Top of TASK MATERIAL

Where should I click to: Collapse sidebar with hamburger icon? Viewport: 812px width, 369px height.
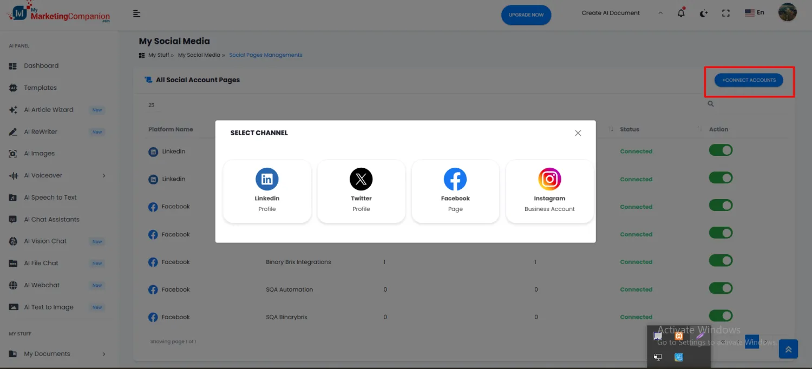click(x=137, y=14)
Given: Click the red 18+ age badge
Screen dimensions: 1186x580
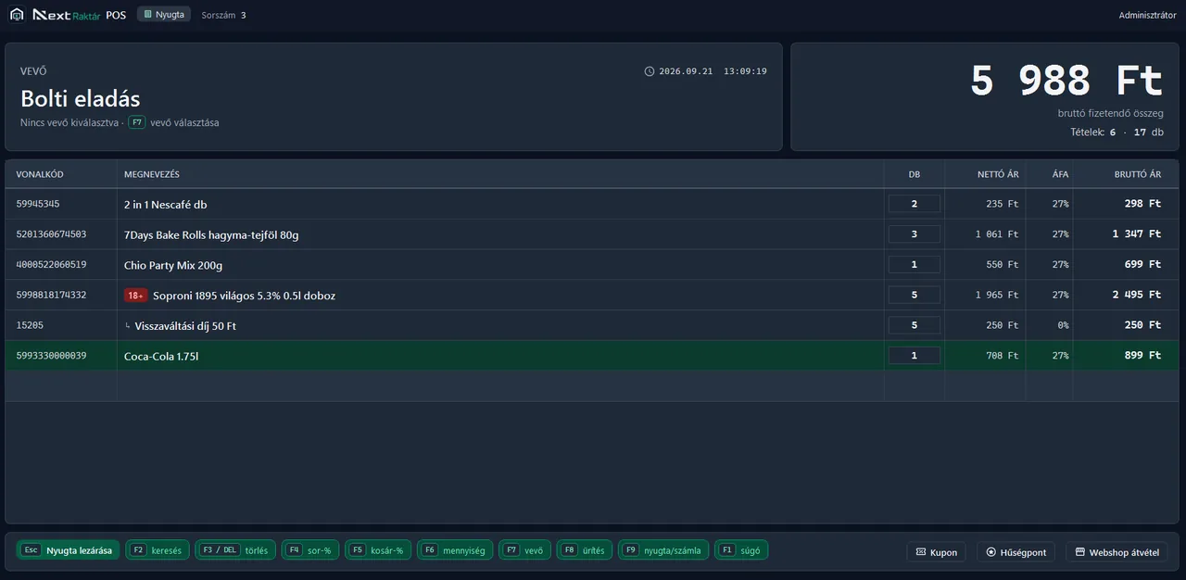Looking at the screenshot, I should pyautogui.click(x=135, y=296).
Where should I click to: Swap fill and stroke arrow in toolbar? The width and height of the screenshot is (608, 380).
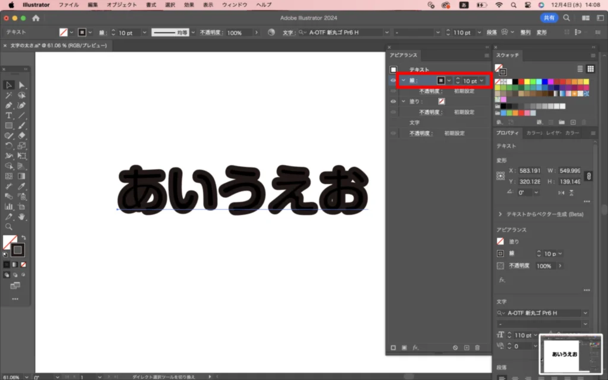(24, 238)
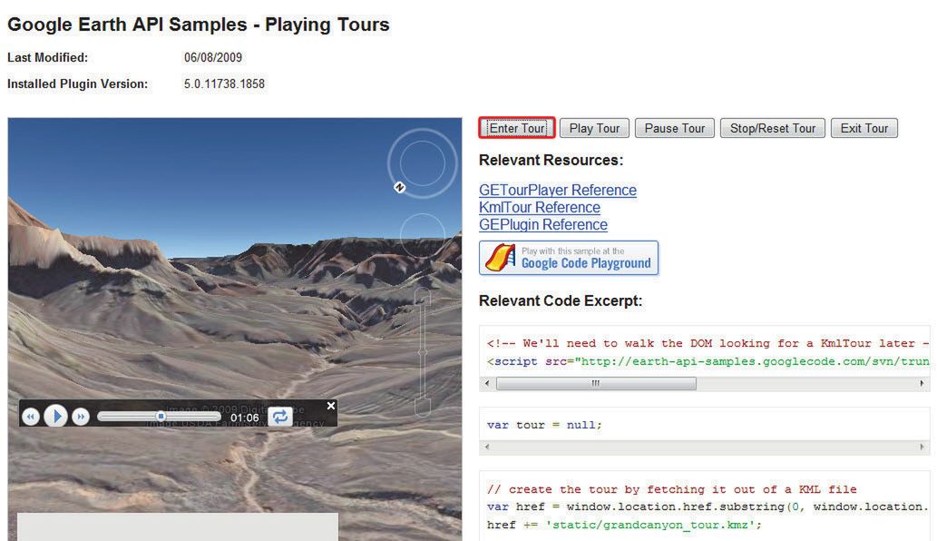This screenshot has height=541, width=937.
Task: Close the tour player control bar
Action: coord(331,406)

Bottom of TASK MATERIAL

**YOUR GOAL**
When copying the data above, repeat every word exactly and drop the pictures.

**RESPONSE**
Where should I click to: Collapse sidebar with hamburger icon? Viewport: 812px width, 369px height.
click(x=137, y=14)
Given: Click the red 18+ age badge
Screen dimensions: 1186x580
Looking at the screenshot, I should pyautogui.click(x=135, y=296).
Where should I click to: Swap fill and stroke arrow in toolbar? The width and height of the screenshot is (608, 380).
(24, 238)
This screenshot has height=541, width=937.
Task: Close the tour player control bar
Action: coord(331,406)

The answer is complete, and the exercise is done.